• ACTIVITY:
Copy out exactly the lines spanning the line with "Where should I" to the line with "Given: Open the Server Explorer side panel", inclusive, from the data underneath, with no pictures.

• MATERIALS PROVIDED:
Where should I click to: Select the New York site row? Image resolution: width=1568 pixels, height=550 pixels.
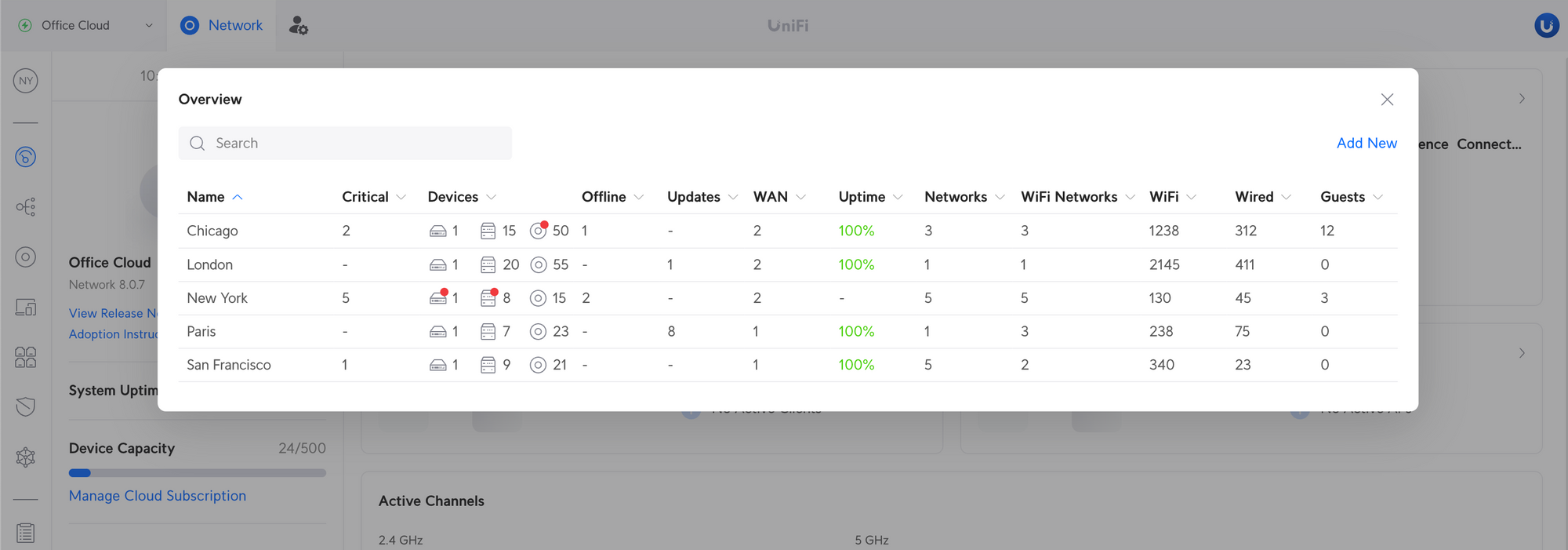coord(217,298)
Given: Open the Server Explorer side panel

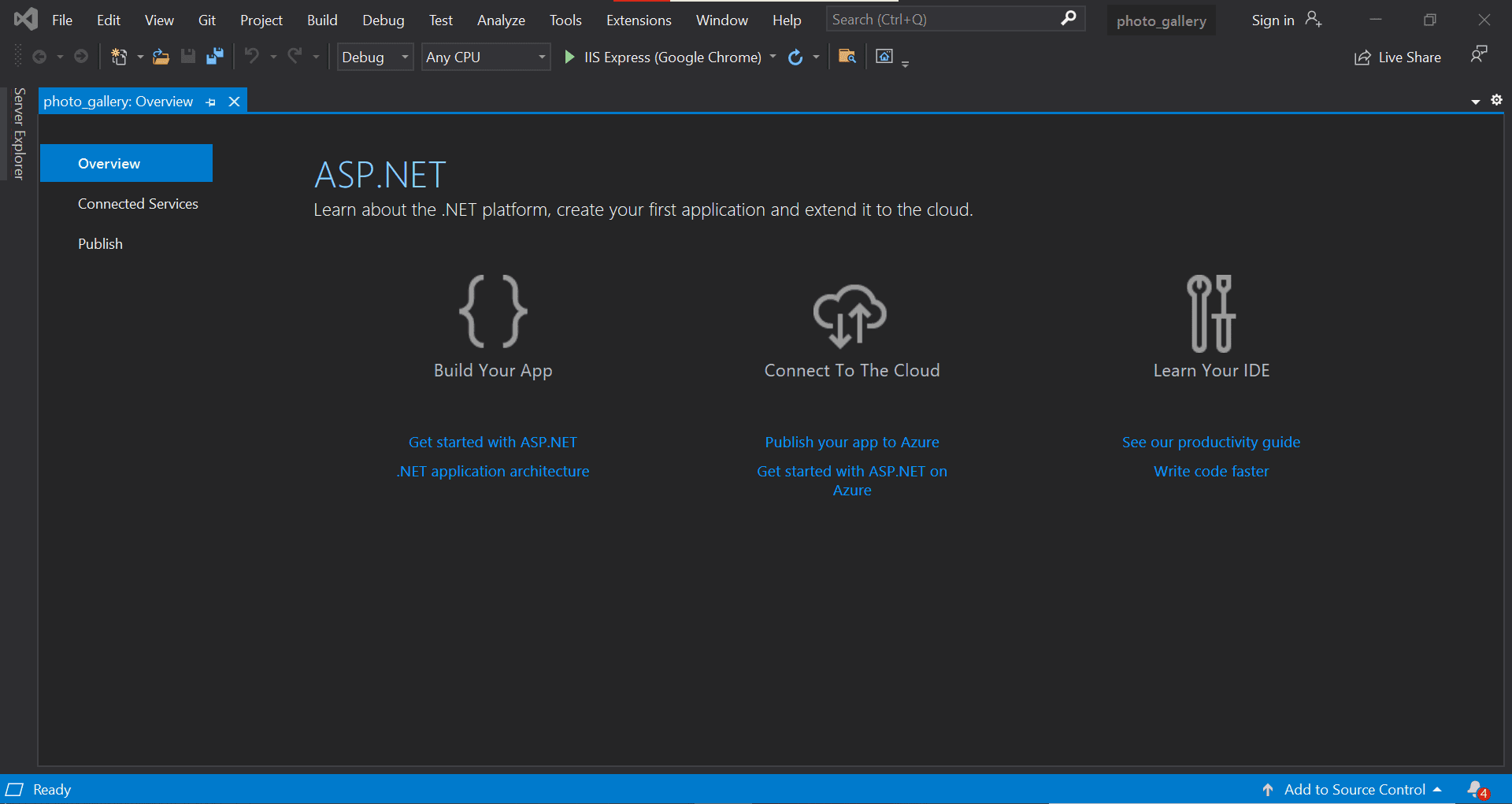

---

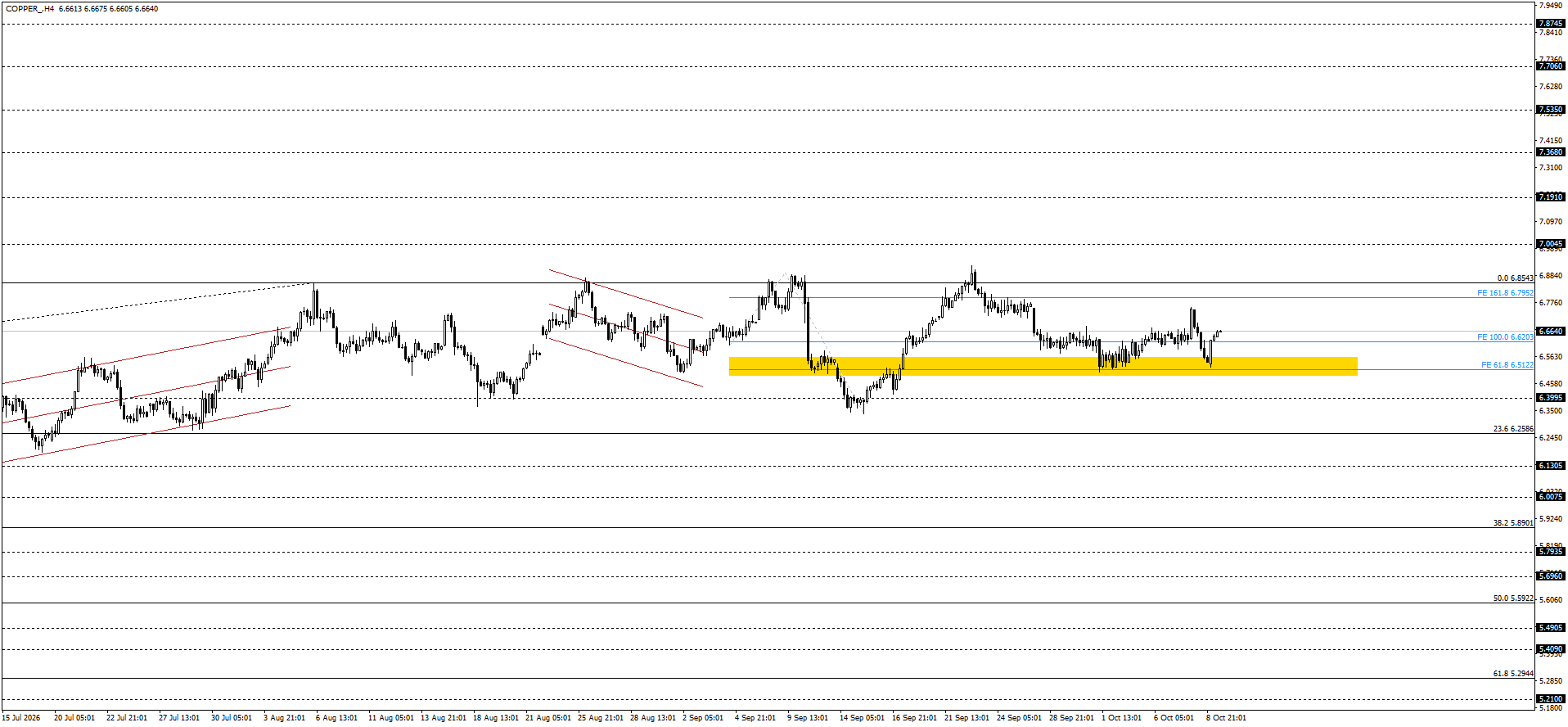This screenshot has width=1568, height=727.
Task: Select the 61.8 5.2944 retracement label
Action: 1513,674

• PROBLEM SOLUTION:
Where should I click to: Select the New York site row? Image resolution: width=1568 pixels, height=550 pixels.
coord(217,298)
Given: Open the Server Explorer side panel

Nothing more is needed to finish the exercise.